WHAT YOU ARE ASKED TO DO.
Output every record precisely.

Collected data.
────────────────
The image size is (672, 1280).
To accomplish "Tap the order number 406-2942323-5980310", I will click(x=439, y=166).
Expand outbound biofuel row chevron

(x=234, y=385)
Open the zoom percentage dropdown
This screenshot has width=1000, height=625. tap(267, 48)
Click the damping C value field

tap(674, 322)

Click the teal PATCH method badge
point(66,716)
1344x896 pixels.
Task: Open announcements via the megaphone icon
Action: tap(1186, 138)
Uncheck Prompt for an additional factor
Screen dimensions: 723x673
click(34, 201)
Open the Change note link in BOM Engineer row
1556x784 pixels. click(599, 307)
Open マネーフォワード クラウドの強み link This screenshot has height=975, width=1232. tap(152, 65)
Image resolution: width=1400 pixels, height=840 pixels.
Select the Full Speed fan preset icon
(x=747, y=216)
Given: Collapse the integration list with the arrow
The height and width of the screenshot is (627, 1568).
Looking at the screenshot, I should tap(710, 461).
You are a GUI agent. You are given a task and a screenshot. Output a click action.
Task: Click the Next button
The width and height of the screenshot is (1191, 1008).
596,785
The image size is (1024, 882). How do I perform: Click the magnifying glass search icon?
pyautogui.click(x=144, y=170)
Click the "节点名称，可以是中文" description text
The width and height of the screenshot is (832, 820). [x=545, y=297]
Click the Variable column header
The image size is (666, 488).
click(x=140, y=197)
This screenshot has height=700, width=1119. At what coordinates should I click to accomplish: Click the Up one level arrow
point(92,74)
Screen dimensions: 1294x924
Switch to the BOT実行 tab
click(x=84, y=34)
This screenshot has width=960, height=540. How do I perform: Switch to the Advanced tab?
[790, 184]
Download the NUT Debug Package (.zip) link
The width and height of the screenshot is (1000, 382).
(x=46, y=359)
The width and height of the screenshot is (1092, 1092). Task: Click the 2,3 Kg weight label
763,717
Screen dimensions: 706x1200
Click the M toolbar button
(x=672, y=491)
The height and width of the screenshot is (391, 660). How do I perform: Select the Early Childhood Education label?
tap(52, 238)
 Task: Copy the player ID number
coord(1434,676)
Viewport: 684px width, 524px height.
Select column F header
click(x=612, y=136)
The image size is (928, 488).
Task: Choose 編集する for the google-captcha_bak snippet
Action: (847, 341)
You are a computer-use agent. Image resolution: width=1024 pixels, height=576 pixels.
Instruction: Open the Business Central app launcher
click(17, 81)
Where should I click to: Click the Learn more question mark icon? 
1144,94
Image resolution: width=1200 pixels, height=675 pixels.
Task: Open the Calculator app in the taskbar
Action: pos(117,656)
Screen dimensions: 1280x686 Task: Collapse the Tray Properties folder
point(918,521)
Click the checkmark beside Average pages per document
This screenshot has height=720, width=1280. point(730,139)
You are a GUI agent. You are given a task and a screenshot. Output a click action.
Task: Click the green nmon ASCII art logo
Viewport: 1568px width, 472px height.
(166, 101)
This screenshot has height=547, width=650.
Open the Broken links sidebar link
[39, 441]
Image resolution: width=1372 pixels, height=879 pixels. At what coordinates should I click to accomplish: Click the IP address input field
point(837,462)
────────────────
SOLUTION TO THE PROBLEM.
The image size is (672, 1280).
To accomplish "Tap the order number 406-2942323-5980310", I will click(x=439, y=166).
Expand outbound biofuel row chevron

(x=234, y=385)
Open the zoom percentage dropdown
This screenshot has width=1000, height=625. tap(267, 48)
Click the damping C value field

tap(674, 322)

Click the teal PATCH method badge
point(66,716)
1344x896 pixels.
Task: Open announcements via the megaphone icon
Action: tap(1186, 138)
Uncheck Prompt for an additional factor
Screen dimensions: 723x673
click(34, 201)
Open the Change note link in BOM Engineer row
1556x784 pixels. click(599, 307)
Open マネーフォワード クラウドの強み link This screenshot has height=975, width=1232. tap(152, 65)
Image resolution: width=1400 pixels, height=840 pixels.
Select the Full Speed fan preset icon
(x=747, y=216)
Given: Collapse the integration list with the arrow
The height and width of the screenshot is (627, 1568).
Looking at the screenshot, I should tap(710, 461).
You are a GUI agent. You are given a task and a screenshot. Output a click action.
Task: Click the Next button
The width and height of the screenshot is (1191, 1008).
596,785
The image size is (1024, 882). How do I perform: Click the magnifying glass search icon?
pyautogui.click(x=144, y=170)
Click the "节点名称，可以是中文" description text
The width and height of the screenshot is (832, 820). [x=545, y=297]
Click the Variable column header
The image size is (666, 488).
click(x=140, y=197)
This screenshot has height=700, width=1119. At what coordinates should I click to accomplish: Click the Up one level arrow
point(92,74)
Screen dimensions: 1294x924
Switch to the BOT実行 tab
click(x=84, y=34)
This screenshot has width=960, height=540. How do I perform: Switch to the Advanced tab?
[790, 184]
Download the NUT Debug Package (.zip) link
The width and height of the screenshot is (1000, 382).
(x=46, y=359)
The width and height of the screenshot is (1092, 1092). Task: Click the 2,3 Kg weight label
763,717
Screen dimensions: 706x1200
Click the M toolbar button
(x=672, y=491)
The height and width of the screenshot is (391, 660). How do I perform: Select the Early Childhood Education label?
tap(52, 238)
 Task: Copy the player ID number
coord(1434,676)
Viewport: 684px width, 524px height.
Select column F header
click(x=612, y=136)
The image size is (928, 488).
Task: Choose 編集する for the google-captcha_bak snippet
Action: (847, 341)
You are a computer-use agent. Image resolution: width=1024 pixels, height=576 pixels.
Instruction: Open the Business Central app launcher
click(17, 81)
Where should I click to: Click the Learn more question mark icon? 
1144,94
Image resolution: width=1200 pixels, height=675 pixels.
Task: Open the Calculator app in the taskbar
Action: pos(117,656)
Screen dimensions: 1280x686 Task: Collapse the Tray Properties folder
point(918,521)
Click the checkmark beside Average pages per document
This screenshot has height=720, width=1280. point(730,139)
You are a GUI agent. You are given a task and a screenshot. Output a click action.
Task: Click the green nmon ASCII art logo
Viewport: 1568px width, 472px height.
(166, 101)
This screenshot has height=547, width=650.
Open the Broken links sidebar link
[39, 441]
Image resolution: width=1372 pixels, height=879 pixels. At what coordinates should I click to accomplish: Click the IP address input field
point(837,462)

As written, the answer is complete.